PROFESSORES RIO GRANDE DO SUL

Não podemos permitir que a direção do CPERS enterre a greve contra Sartori

É possível derrotar Sartori no Rio Grande do Sul. As demandas dos professores e trabalhadores em educação não foram atendidas, tampouco a proposta que a direção do CPERS quer acatar enfrenta o conjunto dos ataques do Sartori, como as privatizações e demais retiradas de direitos. Mesmo assim é nítida a intenção de enterrar a greve. Mais de 20 núcleos já se manifestaram pela continuidade, é possível impedir que a luta seja enterrada!

sexta-feira 10 de novembro| Edição do dia

Mais de 20 núcleos do CPERS da capital e do interior já se manifestaram pela continuidade da greve. Ao mesmo tempo, Sartori segue intransigente contra os professores e servidores estaduais. O recuo da direção do CPERS dá ainda mais espaço para que o governo siga com seus ataques, e a proposta que a burocracia quer acatar não dá conta dos ajustes que o governo quer impôr.

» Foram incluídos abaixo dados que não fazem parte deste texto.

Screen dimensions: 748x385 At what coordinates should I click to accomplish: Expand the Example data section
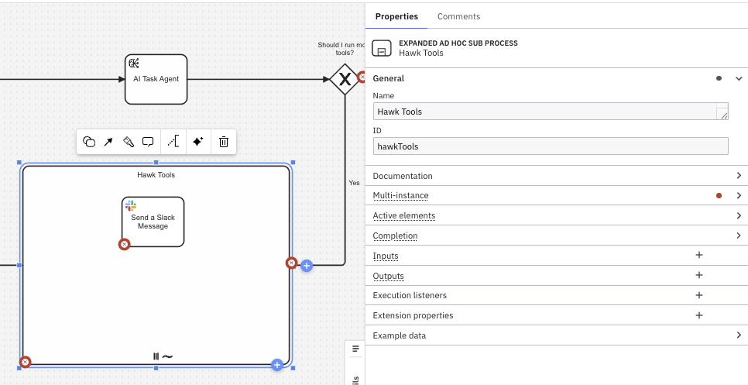point(739,335)
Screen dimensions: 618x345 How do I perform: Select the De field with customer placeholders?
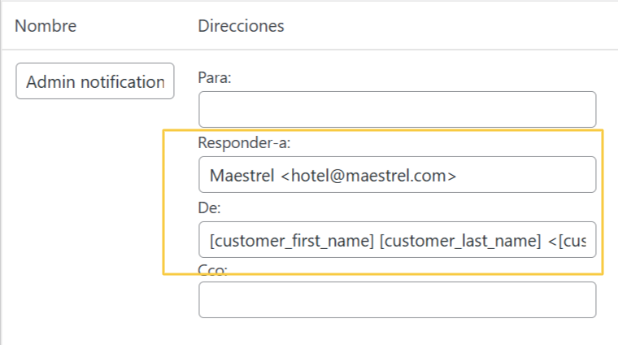(397, 240)
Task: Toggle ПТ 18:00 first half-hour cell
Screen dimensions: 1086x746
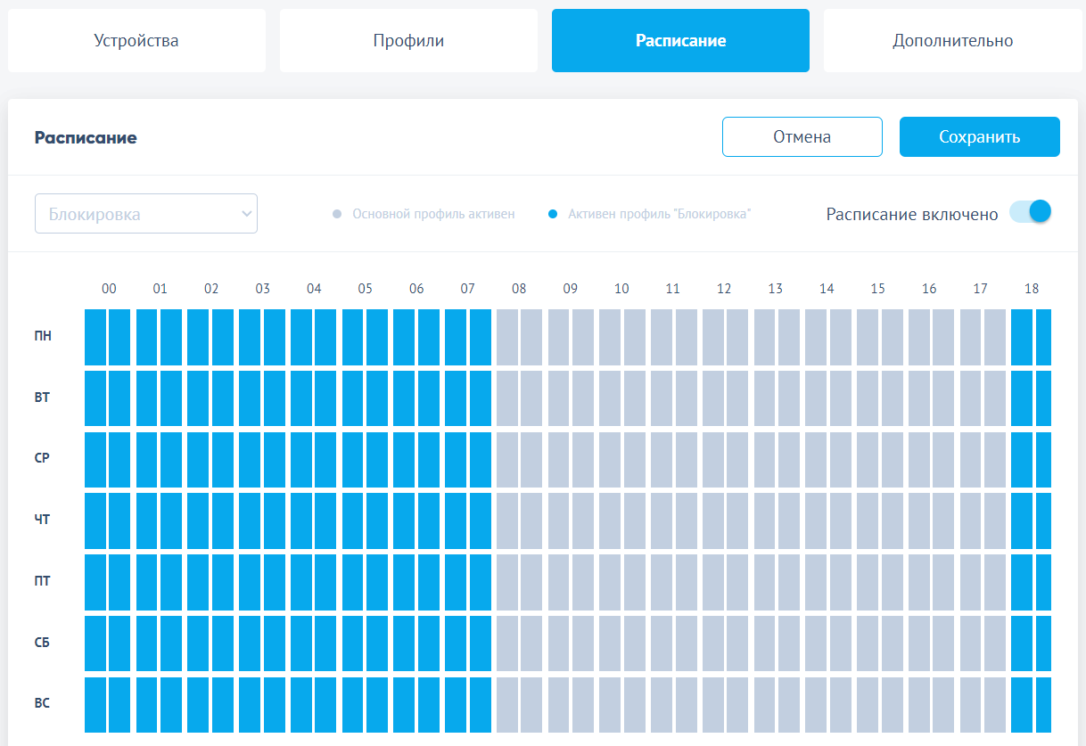Action: pyautogui.click(x=1021, y=582)
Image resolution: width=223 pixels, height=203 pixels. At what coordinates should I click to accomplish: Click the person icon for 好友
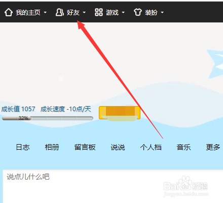pos(59,12)
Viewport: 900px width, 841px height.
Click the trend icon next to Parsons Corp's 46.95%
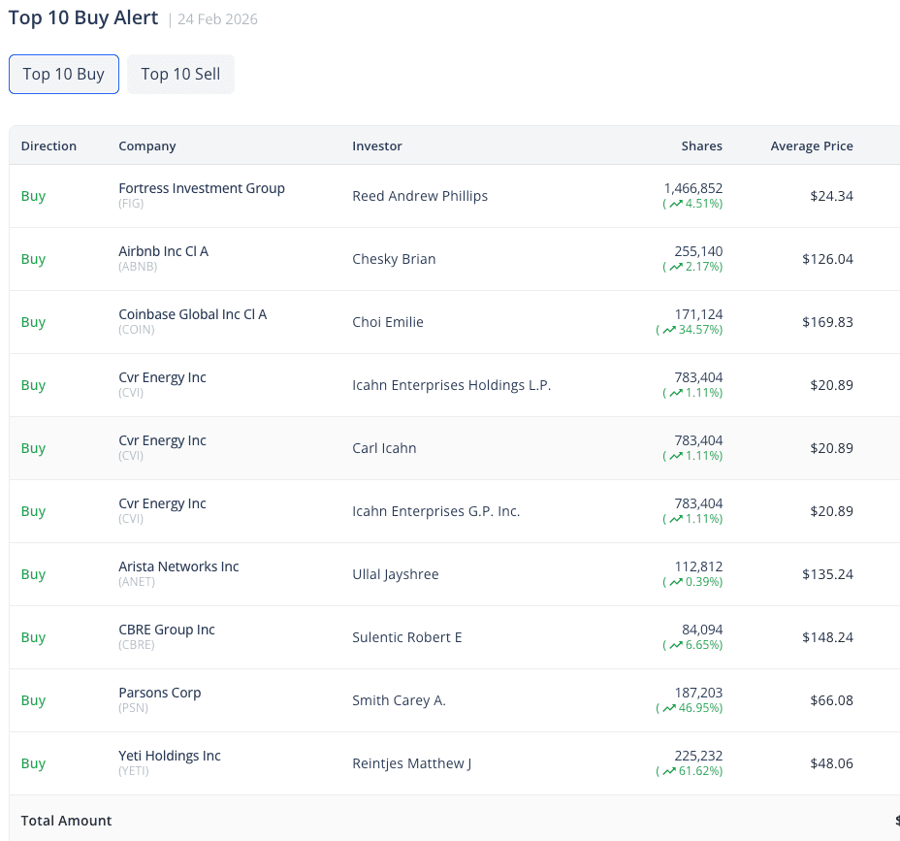pos(667,708)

As centrais sindicais, como CUT e CTB, boicotaram o dia de paralisações e mobilizações no Rio Grande do Sul, e essa sexta-feira (10) amanheceu como um dia praticamente normal em todo o estado, encorajando ainda mais Temer, Sartori e Marchezan a avançar contra os direitos da classe trabalhadora. As greves no RS, principalmente a greve da educação pública estadual, poderiam ser um forte ponto de apoio para uma verdadeira paralisação geral, mostrando à classe trabalhadora de todo o país que é possível barrar os ataques e derrotar os governos.

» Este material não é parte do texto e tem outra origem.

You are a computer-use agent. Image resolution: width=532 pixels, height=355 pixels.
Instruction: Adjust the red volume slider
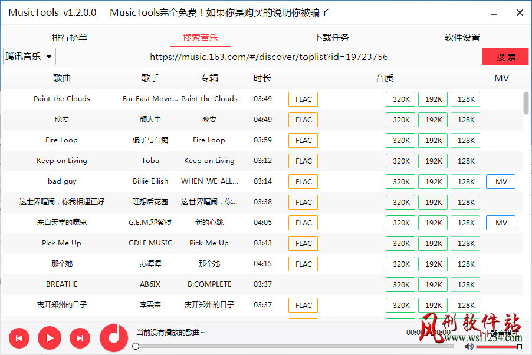coord(498,347)
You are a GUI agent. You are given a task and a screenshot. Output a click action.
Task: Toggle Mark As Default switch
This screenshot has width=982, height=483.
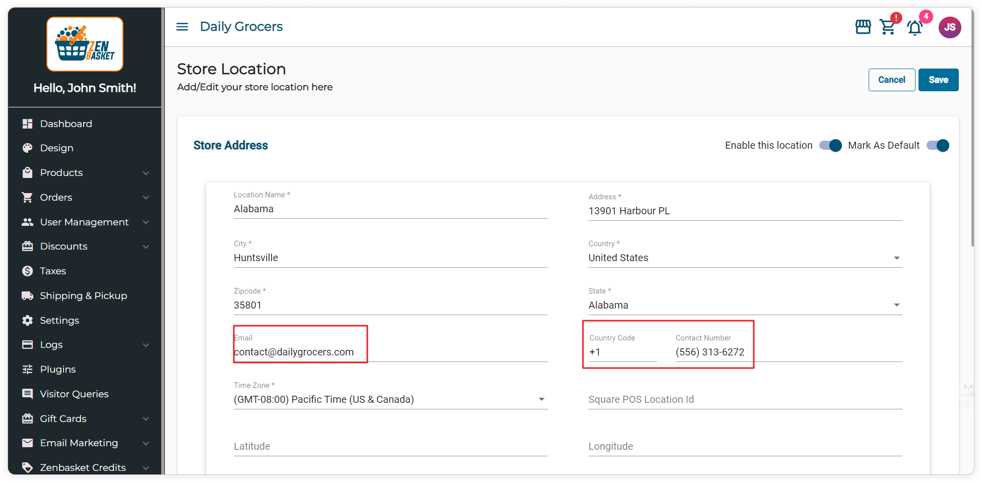(938, 146)
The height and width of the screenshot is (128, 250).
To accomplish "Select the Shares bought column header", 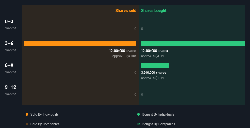I will pyautogui.click(x=153, y=11).

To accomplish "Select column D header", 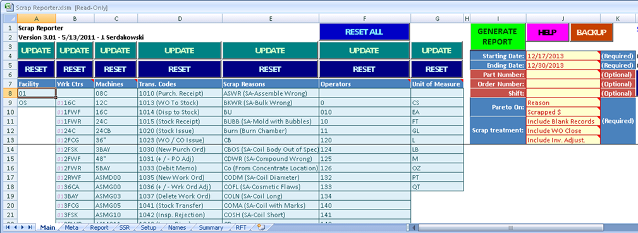I will (x=180, y=18).
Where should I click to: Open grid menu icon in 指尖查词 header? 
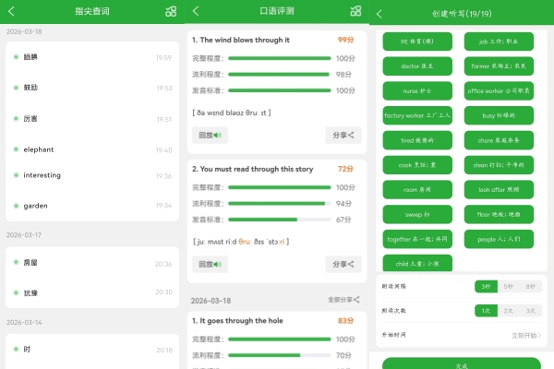click(171, 12)
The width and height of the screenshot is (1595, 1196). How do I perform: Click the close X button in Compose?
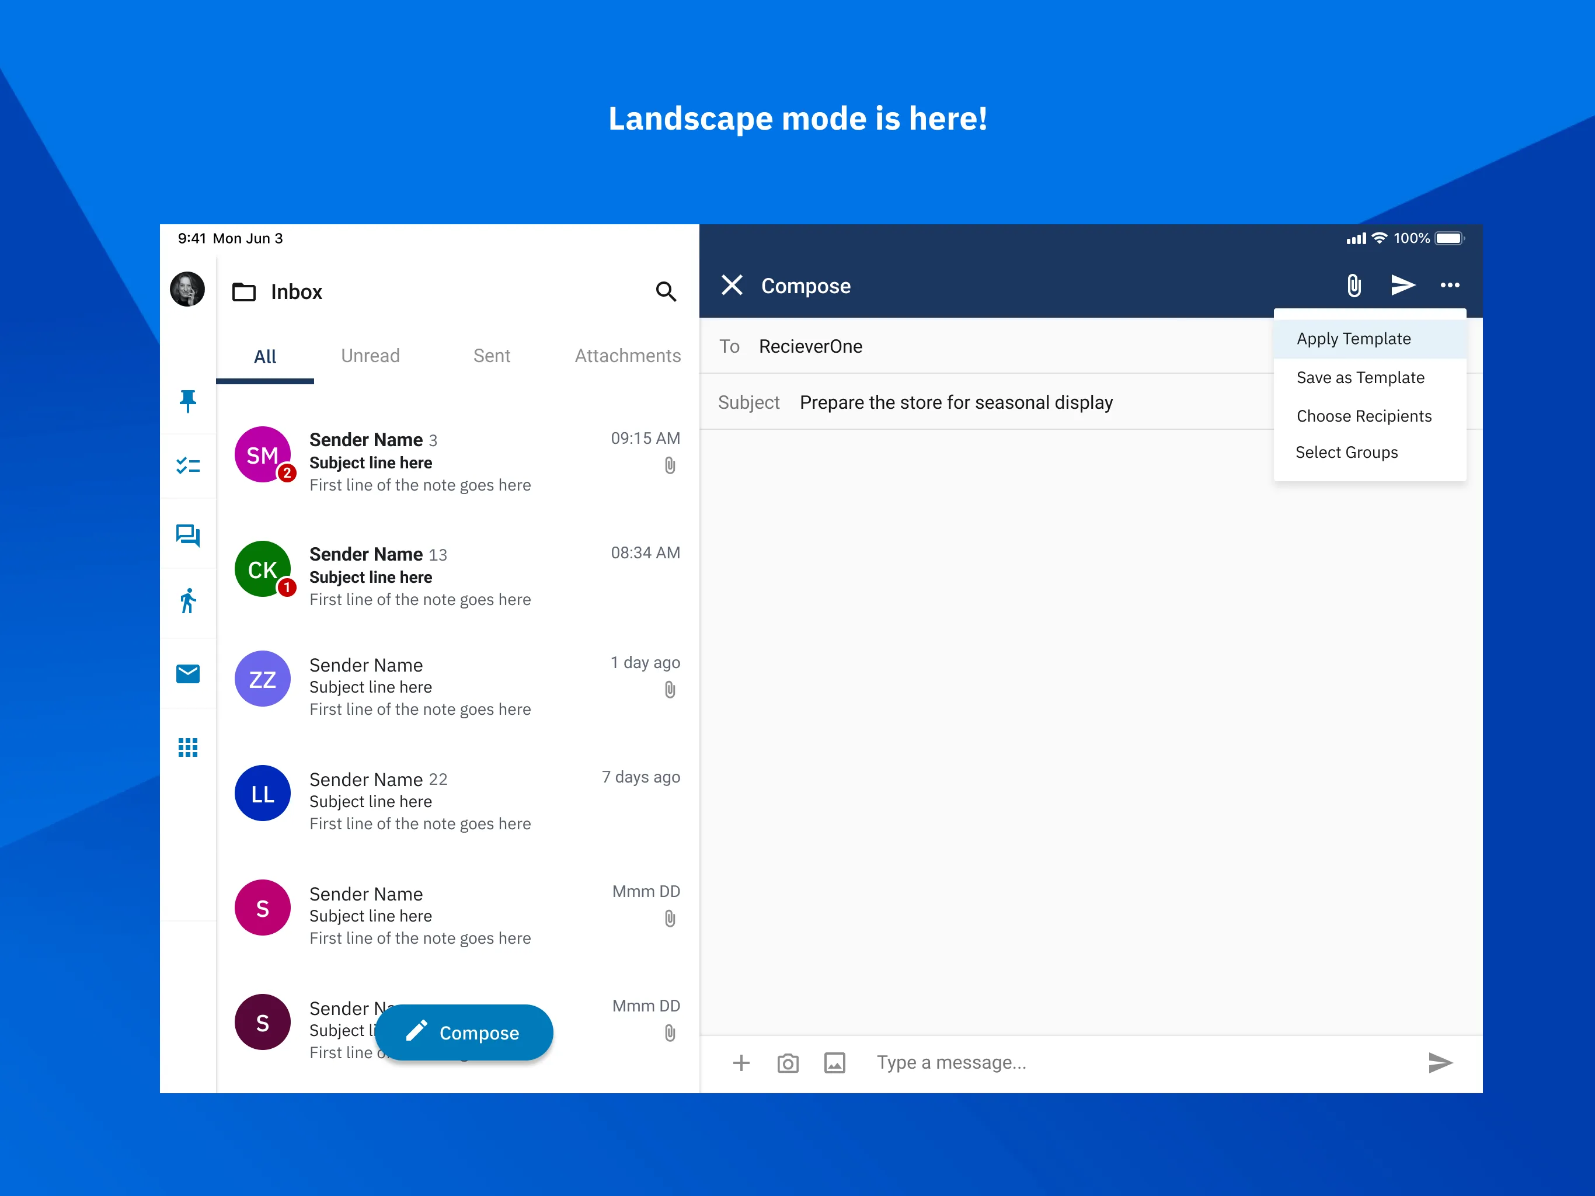coord(731,285)
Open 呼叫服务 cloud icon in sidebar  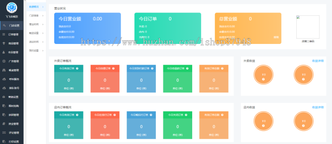pyautogui.click(x=4, y=79)
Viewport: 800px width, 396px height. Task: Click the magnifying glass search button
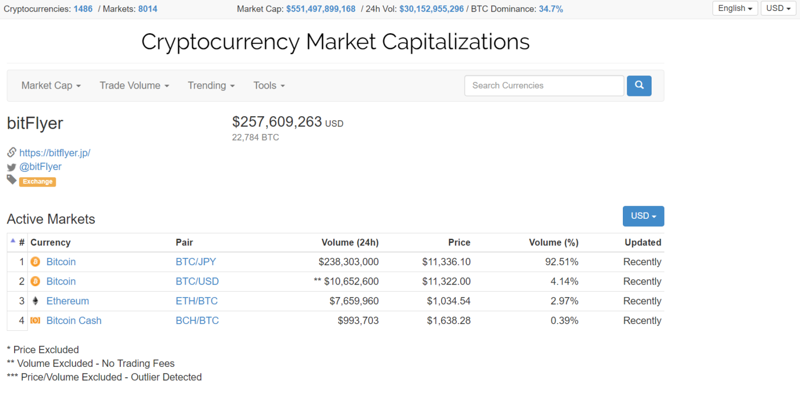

As direções petistas, entretanto, com os olhos nas próximas eleições, preferem frear a luta dos trabalhadores. A direção do CPERS já organiza o fim da greve a olhos vistos, orientando seus aliados a utilizar os aposentados da categoria para acabar com a greve. Isso como se os trabalhadores aposentados também não estivessem sofrendo nas mãos do governo, como se o voto deles fosse somente para fazer número para a política de traição da direção.

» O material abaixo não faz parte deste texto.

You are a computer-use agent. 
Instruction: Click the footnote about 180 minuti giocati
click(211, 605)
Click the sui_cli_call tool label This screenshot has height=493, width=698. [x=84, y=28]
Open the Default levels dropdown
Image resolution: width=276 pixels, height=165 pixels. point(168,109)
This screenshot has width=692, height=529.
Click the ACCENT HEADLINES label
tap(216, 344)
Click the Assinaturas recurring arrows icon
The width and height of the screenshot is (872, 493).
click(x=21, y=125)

Ao mesmo tempo, o governo não respondeu às demandas da categoria, e promete regularizar o pagamento de salários mediante a venda do que é público, como o Banrisul e outras estatais que serão privatizadas com o Plano de Recuperação Fiscal do golpista Temer. Além disso o plano ainda prevê mais ataques aos servidores, como congelamento de salários e cortes de direitos. Especificamente sobre a categoria dos trabalhadores em educação o governo não garante nem o pagamento do 13º.

A força da categoria demonstrada nesta greve, que iniciou atropelando a direção do CPERS, é capaz de desencadear uma luta que possa derrotar Sartori e o projeto golpista no Rio Grande do Sul. Para isso é necessário que os professores e trabalhadores em educação lotem a assembleia desta sexta-feira (10) e não permitam manobras da direção central para acabar com a greve. Ao mesmo tempo, exigir da burocracia que coloque seu aparato a serviço da luta e a serviço de tornar a greve dos professores e a luta em defesa da educação pública uma verdadeira causa popular. Para isso é preciso retomar a organização e a mobilização nas escolas e impôr à direção central que rompa com seu boicote.

A classe trabalhadora e o povo pobre do Rio Grande do Sul não vão pagar pela crise dos capitalistas! E a greve dos professores, assim como a dos municipários de Porto Alegre, podem ser grandes pontos de apoio para uma luta que imponha derrotas aos governos. Para isso é necessário unidade real das lutas, com agendas e unitárias e comandos abertos à base das categorias e à oposição de outras categorias também, como bancários e rodoviários. Continuar a greve e fortalecer a luta! É isso que os trabalhadores em educação devem impôr a Sartori e à direção do CPERS nesta sexta-feira!